L’incident remonte à la nuit du 9 au 10 février 2020. Cet agent, en poste depuis plus de quinze ans, avait pour mission d’effectuer des rondes et d’intervenir en cas d’alerte. Lors de la déclenchement de l’alarme, le service de télésurveillance affirme avoir contacté l’agent à 1h26 pour une « levée de doute ». Cependant, la dernière intervention consignée dans son registre remonte à 00h43, et aucune autre note n’y figure jusqu’au matin. L’employeur se questionne alors sur la raison pour laquelle l’agent ne s’est pas rendu sur les lieux du vol.

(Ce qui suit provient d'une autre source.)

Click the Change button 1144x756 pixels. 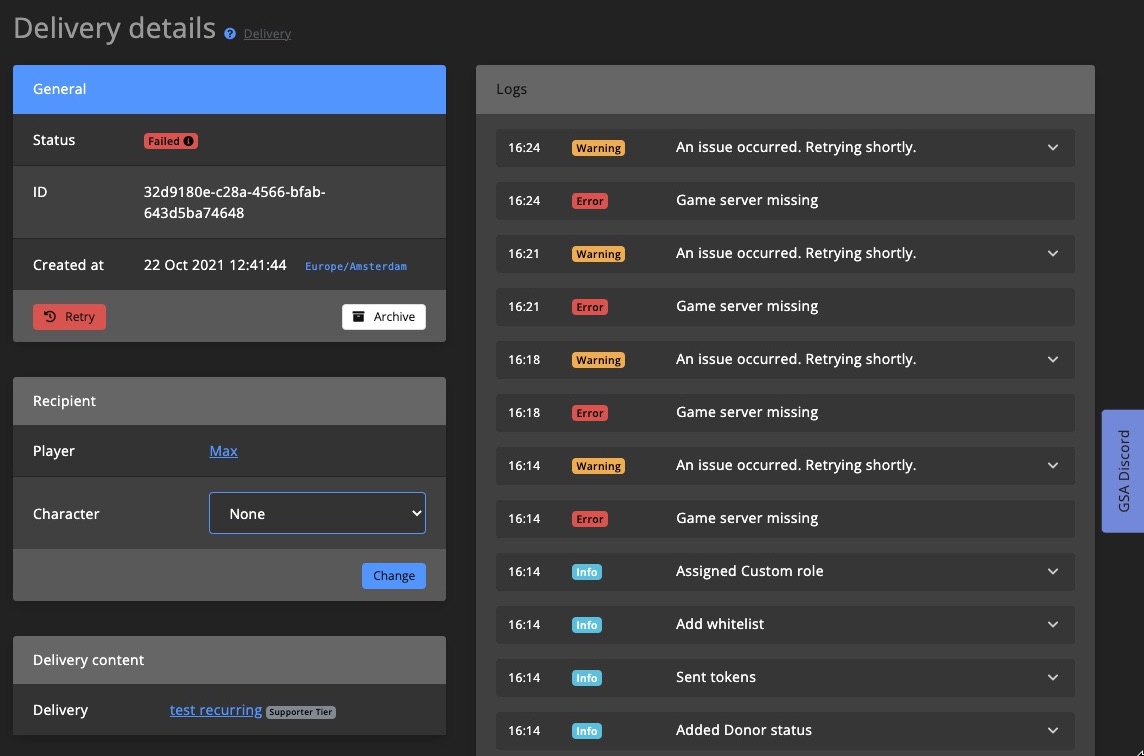point(393,575)
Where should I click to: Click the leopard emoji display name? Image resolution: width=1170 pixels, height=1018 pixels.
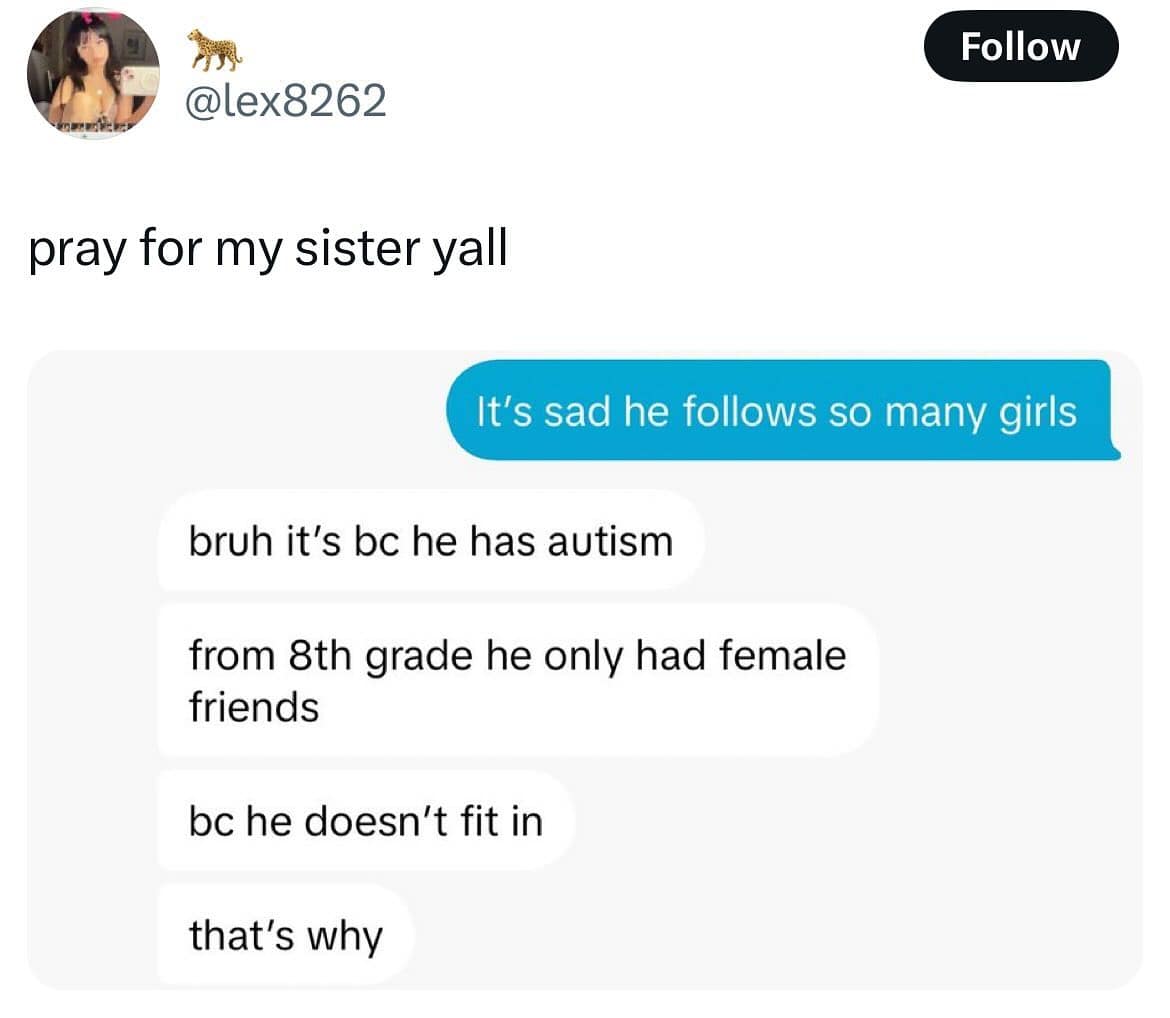pos(215,49)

L’agent conteste cette version des faits, arguant qu’il n’a jamais été prévenu par le service de télésurveillance. Malgré cela, l’employeur engage une procédure disciplinaire, le mettant à pied le 10 février 2020, puis le licenciant un mois plus tard pour ne pas avoir assuré la sécurité du site lors d’un événement jugé « d’une particulière gravité ».
Pour justifier son licenciement, l’employeur s’appuie sur une attestation d’un coordinateur affirmant qu’un opérateur avait effectivement appelé l’agent. Toutefois, cette attestation est contestée, car son auteur n’a pas assisté à l’appel. Selon l’avocat en droit du travail Roman Guichard, « une faute grave doit être démontrée par des preuves solides », ce qui n’est pas le cas ici.
Initialement, les prud’hommes donnent raison à l’employeur, mais en appel, la cour rejette l’attestation, la jugeant insuffisamment fiable. En conséquence, il n’existe aucune preuve que l’agent ait effectivement reçu l’alerte, et le doute profite au salarié.
L’agent a également tenté de faire reconnaître un harcèlement moral, invoquant des dégradations de ses conditions de travail et des arrêts maladie. Toutefois, les éléments présentés ne suffisent pas à établir des agissements répétés. Le licenciement n’est pas annulé, mais il est jugé sans cause réelle et sérieuse.
L’employeur est finalement condamné à verser à l’ancien salarié un total de 41 569 euros, incluant des rappels de salaire, l’indemnité de licenciement, ainsi que plus de 22 000 euros de dommages-intérêts pour licenciement injustifié. Selon Roman Guichard, « quand l’employeur n’apporte pas la preuve de la faute grave qu’il reproche, la sanction tombe mécaniquement ».